Extract every line of the material below that contains the string "address". Treat uppercase and lowercase letters as different.

═══ MATERIAL

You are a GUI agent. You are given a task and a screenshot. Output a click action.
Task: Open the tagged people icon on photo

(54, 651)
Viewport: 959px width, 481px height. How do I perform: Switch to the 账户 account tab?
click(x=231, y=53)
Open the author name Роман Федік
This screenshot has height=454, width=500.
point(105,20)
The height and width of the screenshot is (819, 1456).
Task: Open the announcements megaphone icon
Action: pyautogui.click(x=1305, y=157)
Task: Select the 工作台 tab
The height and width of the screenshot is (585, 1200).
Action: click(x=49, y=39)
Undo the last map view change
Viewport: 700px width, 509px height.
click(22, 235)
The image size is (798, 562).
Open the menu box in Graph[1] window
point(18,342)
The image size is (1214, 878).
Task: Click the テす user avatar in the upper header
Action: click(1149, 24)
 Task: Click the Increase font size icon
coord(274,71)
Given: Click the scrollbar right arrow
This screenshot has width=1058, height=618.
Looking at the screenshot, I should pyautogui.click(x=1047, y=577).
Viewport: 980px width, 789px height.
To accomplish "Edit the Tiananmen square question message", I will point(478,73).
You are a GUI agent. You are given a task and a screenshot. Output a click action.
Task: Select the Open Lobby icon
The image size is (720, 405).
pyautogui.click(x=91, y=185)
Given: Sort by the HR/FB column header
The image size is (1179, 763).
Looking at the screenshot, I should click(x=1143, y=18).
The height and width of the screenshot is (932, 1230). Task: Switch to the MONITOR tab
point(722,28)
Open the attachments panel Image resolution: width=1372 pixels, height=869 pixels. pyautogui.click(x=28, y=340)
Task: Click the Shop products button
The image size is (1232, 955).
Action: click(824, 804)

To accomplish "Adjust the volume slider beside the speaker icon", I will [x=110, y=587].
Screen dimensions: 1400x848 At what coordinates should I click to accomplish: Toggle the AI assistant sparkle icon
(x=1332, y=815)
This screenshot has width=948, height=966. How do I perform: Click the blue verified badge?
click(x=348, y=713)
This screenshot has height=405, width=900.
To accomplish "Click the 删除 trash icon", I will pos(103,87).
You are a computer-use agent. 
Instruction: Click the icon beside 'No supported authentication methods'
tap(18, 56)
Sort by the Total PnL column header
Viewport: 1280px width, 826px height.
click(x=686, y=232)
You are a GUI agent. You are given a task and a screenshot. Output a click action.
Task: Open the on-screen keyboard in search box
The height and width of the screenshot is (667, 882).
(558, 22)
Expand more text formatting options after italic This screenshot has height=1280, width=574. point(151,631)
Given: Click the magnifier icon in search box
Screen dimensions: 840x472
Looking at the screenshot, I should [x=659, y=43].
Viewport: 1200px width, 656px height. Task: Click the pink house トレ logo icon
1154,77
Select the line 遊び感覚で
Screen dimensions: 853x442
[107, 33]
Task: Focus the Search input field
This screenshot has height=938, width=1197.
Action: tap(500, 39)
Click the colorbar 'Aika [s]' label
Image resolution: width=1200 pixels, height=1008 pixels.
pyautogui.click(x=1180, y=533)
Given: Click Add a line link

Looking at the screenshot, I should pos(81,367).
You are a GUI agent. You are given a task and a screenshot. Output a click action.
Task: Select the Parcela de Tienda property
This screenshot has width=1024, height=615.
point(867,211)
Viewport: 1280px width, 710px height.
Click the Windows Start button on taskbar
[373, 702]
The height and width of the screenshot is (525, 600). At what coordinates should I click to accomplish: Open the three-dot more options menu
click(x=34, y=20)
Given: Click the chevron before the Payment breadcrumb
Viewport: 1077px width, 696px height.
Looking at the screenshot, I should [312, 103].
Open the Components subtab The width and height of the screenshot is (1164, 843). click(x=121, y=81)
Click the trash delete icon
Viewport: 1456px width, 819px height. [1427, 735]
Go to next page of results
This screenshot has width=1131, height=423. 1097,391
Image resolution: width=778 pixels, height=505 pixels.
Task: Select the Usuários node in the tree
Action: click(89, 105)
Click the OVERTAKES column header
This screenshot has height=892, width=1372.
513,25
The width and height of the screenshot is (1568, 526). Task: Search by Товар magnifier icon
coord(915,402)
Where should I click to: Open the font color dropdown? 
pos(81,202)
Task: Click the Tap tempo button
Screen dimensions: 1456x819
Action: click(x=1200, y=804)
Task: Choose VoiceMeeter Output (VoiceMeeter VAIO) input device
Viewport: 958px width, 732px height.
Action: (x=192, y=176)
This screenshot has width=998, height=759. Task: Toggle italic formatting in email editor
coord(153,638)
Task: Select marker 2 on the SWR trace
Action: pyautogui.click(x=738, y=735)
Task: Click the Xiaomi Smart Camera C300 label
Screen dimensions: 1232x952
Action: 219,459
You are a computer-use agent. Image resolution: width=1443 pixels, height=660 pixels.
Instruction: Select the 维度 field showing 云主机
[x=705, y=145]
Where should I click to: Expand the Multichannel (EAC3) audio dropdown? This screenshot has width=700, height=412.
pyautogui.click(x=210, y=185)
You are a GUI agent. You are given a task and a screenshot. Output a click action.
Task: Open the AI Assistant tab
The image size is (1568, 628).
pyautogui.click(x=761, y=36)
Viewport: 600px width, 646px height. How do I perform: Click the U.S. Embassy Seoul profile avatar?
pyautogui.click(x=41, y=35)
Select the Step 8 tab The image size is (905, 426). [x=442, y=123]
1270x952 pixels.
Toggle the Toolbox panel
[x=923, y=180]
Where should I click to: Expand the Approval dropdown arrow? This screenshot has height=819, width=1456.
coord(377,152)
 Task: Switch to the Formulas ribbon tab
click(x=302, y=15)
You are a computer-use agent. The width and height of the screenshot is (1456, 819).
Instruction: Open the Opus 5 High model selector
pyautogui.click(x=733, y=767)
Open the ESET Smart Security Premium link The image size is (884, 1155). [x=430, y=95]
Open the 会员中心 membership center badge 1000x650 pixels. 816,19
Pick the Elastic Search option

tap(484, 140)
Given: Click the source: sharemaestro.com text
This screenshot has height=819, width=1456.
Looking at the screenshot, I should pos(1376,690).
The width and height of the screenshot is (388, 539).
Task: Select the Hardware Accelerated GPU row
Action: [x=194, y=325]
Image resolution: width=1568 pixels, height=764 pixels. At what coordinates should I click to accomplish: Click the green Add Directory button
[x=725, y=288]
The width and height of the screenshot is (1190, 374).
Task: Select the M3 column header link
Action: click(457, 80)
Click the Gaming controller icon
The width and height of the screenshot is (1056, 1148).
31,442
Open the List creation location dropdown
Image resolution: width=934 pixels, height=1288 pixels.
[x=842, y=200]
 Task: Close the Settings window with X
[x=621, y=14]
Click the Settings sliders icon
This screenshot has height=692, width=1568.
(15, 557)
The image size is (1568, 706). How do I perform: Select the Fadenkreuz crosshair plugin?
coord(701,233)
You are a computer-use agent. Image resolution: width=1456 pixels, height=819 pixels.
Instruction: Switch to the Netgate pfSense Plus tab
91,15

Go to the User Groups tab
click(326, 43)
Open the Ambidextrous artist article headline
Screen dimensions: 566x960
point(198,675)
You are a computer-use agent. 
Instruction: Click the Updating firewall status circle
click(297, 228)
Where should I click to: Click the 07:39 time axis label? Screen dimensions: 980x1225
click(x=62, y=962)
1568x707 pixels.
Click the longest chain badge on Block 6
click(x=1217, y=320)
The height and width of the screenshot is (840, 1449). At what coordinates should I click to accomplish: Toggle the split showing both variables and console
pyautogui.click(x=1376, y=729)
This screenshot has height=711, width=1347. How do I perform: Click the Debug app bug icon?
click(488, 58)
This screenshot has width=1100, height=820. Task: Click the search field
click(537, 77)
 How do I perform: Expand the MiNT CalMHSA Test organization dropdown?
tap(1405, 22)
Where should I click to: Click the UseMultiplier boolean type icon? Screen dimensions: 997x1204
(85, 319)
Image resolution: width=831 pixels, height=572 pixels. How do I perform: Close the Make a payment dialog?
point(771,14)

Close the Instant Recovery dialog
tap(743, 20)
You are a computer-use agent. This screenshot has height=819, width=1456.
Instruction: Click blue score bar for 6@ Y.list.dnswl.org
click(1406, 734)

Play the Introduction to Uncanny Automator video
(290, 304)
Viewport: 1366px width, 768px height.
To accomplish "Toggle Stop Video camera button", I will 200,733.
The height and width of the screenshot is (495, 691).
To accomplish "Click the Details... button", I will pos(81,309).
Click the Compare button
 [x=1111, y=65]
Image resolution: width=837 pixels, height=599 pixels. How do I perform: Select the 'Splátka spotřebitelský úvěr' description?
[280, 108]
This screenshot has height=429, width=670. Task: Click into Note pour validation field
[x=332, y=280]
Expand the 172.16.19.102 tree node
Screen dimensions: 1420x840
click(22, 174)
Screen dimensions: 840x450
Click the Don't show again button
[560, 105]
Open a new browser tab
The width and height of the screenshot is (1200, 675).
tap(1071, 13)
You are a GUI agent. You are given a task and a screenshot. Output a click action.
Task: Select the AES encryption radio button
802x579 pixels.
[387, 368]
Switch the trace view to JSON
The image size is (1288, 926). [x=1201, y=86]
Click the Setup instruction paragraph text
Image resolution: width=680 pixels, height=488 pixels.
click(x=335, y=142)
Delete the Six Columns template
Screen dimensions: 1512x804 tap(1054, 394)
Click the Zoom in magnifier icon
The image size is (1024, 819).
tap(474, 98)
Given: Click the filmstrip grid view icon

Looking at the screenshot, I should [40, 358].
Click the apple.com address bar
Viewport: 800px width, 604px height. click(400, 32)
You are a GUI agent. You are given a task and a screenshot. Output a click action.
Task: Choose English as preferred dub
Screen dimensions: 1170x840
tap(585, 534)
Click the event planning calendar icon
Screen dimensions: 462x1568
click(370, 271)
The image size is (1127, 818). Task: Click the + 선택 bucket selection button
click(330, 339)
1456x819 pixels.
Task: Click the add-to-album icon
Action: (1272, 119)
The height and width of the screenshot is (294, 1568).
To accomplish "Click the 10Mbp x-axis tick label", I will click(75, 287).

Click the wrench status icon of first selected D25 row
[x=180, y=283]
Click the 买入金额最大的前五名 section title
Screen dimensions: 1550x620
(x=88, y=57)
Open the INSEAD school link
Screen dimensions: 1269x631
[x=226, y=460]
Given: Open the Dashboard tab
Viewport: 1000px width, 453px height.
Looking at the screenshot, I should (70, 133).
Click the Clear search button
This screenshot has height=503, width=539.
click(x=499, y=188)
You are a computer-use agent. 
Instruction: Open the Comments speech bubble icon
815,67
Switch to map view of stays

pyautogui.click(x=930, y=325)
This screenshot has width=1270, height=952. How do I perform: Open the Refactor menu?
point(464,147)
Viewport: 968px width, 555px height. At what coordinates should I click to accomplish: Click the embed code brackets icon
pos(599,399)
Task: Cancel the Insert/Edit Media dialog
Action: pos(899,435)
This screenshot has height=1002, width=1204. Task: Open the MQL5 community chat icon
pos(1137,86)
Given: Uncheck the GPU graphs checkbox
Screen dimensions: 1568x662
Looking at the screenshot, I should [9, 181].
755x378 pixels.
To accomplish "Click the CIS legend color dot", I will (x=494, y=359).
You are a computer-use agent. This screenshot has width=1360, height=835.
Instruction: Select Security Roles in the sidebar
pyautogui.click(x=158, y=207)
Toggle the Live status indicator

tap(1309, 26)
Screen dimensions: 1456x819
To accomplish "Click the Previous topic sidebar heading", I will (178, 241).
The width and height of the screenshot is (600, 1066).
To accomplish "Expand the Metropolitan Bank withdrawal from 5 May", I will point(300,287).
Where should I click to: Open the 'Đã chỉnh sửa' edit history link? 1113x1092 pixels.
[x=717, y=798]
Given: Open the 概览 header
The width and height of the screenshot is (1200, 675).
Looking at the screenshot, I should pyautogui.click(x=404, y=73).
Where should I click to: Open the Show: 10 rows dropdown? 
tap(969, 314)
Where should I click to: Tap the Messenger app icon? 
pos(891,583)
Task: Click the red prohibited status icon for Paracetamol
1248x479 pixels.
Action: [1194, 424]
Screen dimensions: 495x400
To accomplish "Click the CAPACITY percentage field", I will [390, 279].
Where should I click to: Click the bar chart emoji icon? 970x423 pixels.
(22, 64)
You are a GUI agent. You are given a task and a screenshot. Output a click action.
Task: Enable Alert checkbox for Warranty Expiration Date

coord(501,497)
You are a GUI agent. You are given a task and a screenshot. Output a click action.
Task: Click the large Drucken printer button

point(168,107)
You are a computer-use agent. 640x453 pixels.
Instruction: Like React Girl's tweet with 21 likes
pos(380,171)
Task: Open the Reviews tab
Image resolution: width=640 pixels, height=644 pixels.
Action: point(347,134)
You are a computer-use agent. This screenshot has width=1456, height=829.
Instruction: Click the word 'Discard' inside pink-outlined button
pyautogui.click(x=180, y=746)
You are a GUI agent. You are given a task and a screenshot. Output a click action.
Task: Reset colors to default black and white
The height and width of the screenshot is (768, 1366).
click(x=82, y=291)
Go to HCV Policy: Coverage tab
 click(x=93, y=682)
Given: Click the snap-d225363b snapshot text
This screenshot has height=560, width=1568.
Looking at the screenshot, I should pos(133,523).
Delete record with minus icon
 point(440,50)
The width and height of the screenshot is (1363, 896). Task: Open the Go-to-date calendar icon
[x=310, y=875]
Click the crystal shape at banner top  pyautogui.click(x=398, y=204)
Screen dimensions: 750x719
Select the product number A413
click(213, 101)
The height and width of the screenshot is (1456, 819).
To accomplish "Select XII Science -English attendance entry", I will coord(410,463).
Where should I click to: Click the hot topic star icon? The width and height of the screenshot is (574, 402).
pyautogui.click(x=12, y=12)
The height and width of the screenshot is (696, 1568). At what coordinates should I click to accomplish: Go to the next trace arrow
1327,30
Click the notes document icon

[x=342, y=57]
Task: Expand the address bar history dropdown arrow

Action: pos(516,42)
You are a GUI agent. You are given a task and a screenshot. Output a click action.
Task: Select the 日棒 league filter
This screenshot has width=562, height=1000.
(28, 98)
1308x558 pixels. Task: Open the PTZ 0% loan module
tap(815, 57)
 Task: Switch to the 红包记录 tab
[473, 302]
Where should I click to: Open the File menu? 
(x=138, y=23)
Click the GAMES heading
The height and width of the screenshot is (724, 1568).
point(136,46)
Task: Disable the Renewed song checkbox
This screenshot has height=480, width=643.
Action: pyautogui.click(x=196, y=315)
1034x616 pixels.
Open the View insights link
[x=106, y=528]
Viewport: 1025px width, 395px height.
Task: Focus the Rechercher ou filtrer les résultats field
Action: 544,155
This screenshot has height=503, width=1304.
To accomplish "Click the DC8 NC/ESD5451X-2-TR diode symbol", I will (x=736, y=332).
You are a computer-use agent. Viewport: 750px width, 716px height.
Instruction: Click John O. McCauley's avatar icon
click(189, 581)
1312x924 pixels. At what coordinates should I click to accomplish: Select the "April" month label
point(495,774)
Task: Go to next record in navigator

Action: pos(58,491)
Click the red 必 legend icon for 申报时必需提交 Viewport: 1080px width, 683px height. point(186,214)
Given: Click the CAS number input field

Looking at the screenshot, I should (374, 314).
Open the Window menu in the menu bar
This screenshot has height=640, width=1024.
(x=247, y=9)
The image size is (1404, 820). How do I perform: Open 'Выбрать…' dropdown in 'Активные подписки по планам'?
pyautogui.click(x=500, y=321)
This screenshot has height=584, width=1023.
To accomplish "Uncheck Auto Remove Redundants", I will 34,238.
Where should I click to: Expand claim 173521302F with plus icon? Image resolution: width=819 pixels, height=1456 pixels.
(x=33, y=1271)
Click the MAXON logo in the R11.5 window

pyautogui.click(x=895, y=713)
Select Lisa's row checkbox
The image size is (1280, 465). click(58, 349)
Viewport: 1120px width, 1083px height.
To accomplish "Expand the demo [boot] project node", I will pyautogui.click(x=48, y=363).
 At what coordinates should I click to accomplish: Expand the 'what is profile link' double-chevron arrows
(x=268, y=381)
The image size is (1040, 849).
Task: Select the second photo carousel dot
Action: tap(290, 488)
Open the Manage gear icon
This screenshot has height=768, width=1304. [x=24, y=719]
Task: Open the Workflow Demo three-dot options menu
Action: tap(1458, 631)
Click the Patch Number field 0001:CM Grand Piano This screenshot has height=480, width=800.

══════

## [COMPLETE RESPONSE]
Click the apple.com address bar
Task: Expand the address bar history dropdown arrow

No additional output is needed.